Le Cénotaphe de Chicoutimi est l’un des plus beaux monuments de la région, surtout depuis qu’il a été restauré par celui qui l’a créé dans les années 1950, le sculpteur Armand Vaillancourt.

Une pensée pour Armand Vaillancourt

CHRONIQUE / En voyant une photographie captée il y a quelques jours, au Cénotaphe de Chicoutimi, j’ai eu une pensée pour Armand Vaillancourt. Les flammes s’échappant de sa sculpture épousant la forme d’un canon, au moment où on rendait hommage aux soldats morts en devoir, m’ont remis en mémoire une conversation remontant à 2014.

Cette année-là, à l’invitation de la Ville de Saguenay, l’artiste avait passé plusieurs semaines dans la région afin de restaurer le monument créé dans les années 1950. Aussi énergique qu’un jeune homme, il mettait lui-même la main à la pâte, motivé par la perspective de pérenniser l’une de ses oeuvres les plus significatives. « J’ai fait un canon dont on sent qu’il va tirer tout croche. C’était pour montrer l’inutilité des guerres », m’avait-il expliqué.

Bien qu’il soit pacifiste dans l’âme, Armand Vaillancourt voue un immense respect aux soldats, dont plusieurs ont été soumis à la conscription imposée par le gouvernement fédéral. « Que ce soit pendant le conflit de 14-18 ou la Deuxième Guerre mondiale, ces pauvres gars ne voulaient tuer personne, avait-il énoncé. Ils ont vécu des choses épouvantables dans les tranchées et ça a été aussi terrible la fois d’après, face à Hitler. Je vais toujours me mettre à genoux devant eux. »

C’est dans cet esprit qu’il a rafraîchi le Cénotaphe. La peinture a été refaite, tout comme la plaque commémorative posée sur le socle de béton dans lequel on avait inséré de la terre prélevée sur la tombe d’un soldat mort au front. Mais ce qui m’a le plus étonné, c’est sa décision de restaurer le dispositif permettant à des flammes de jaillir des canons. Même si ça faisait partie de l’oeuvre originale, je m’étais demandé s’il était nécessaire de pousser aussi loin le souci du détail. Et bien sûr, j’avais tort.
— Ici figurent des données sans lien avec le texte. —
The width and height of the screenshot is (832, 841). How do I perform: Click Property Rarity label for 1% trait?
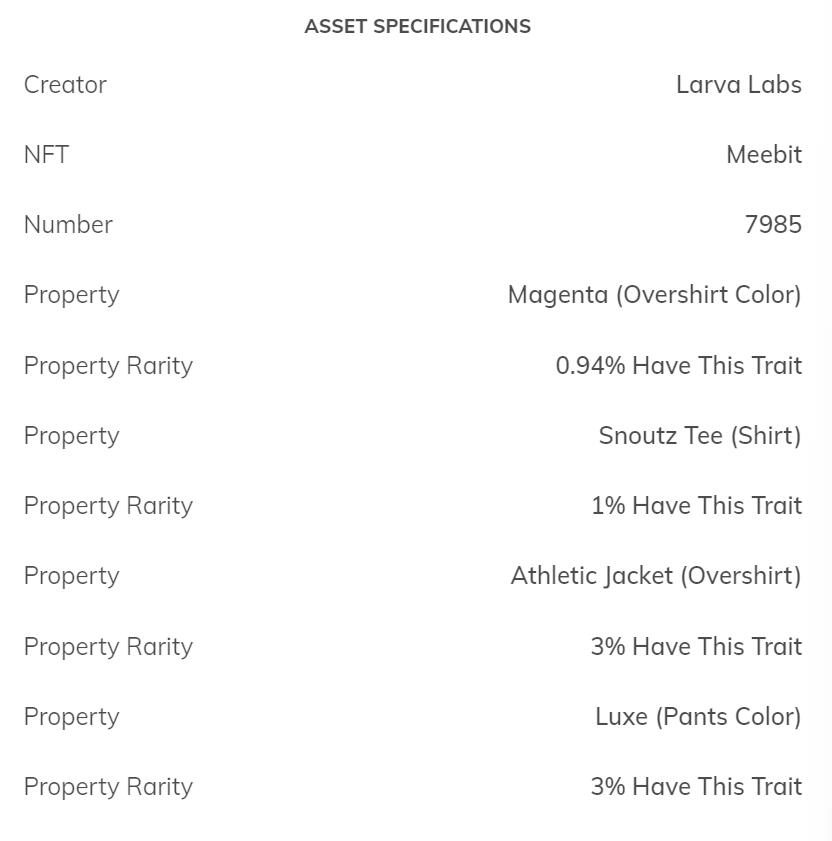coord(108,506)

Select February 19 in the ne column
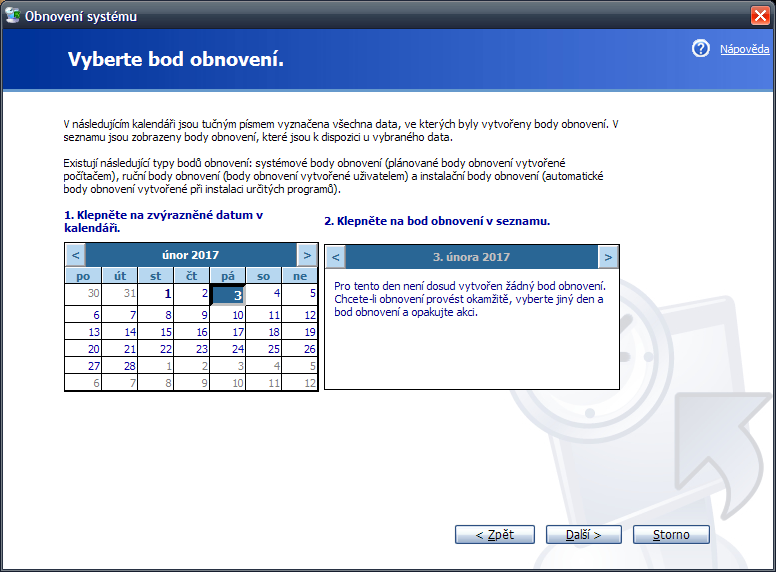(309, 332)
La cérémonie tenue récemment a montré à quel point ce monument contribue puissamment au devoir de mémoire. Craché par les canons, le feu de l’enfer symbolisé par les flammes rappelle à quel point la décision de faire la guerre est la plus grave que puisse prendre un gouvernement. Dommage que certains dirigeants, aujourd’hui encore, n’y voient qu’une option parmi tant d’autres.